Following his graduation in 1931, Morrow worked as a journalist in Harlem and for the Emergency Home Relief Bureau. He was a New York correspondent for the Chicago Defender, along with Bessye J. Bearden, mother of artist Romare Bearden. He worked for the New York City Department of Public Welfare and for the New York State and U.S. Employment Service, and the Municipal Workers of America CIO Union Local 28. He also wrote the constitution for the Negro Actor’s Guild. In 1936 he married Juanita Delores Smith Alston.
In the early 1940s, Morrow’s work began to concentrate primarily on the war effort. From 1939 to 1942 he worked for the New York Selective Service System, and in 1942 he organized the Democrat-in-Action group, worked for the Red Cross, and enlisted in the U.S. Army. During and after WWII, he worked in information and education for the Army. There, he trained specialists, supervised publications, wrote histories of the 372nd Infantry Regiment, worked on newscasts, radio, and TV programs, and other duties. He was also involved with a pilot project to integrate Army personnel. He attended the Armed Forces Information School in Carlisle, PA in 1948-1949.

◆ Supplied information ◆
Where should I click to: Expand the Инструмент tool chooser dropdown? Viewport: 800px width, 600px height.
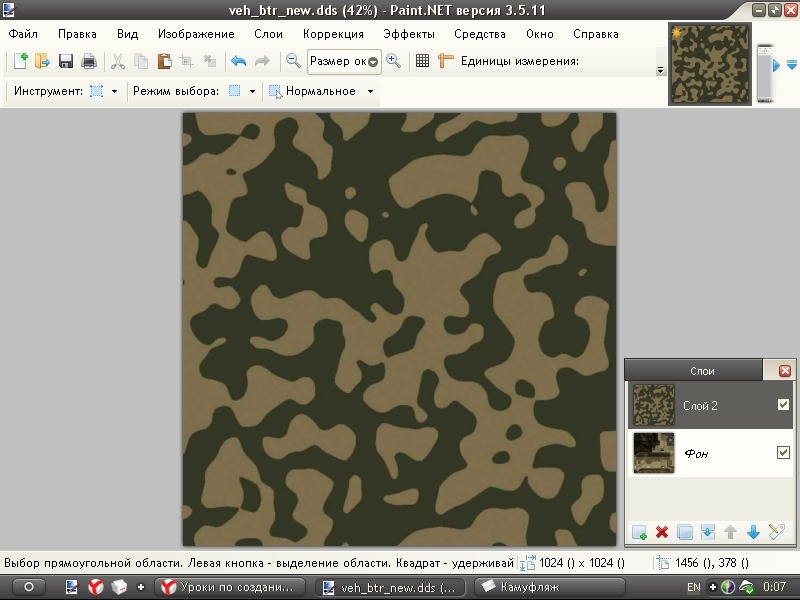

◆ Written problem ◆
Answer the following from the passage on Morrow's career above, one answer a line.
1. In what year did Morrow marry Juanita Delores Smith Alston?
2. What group did Morrow organize in 1942?
3. In which town did Morrow attend the Armed Forces Information School?

◆ Response to the exercise ◆
1. 1936
2. The Democrat-in-Action group
3. Carlisle, PA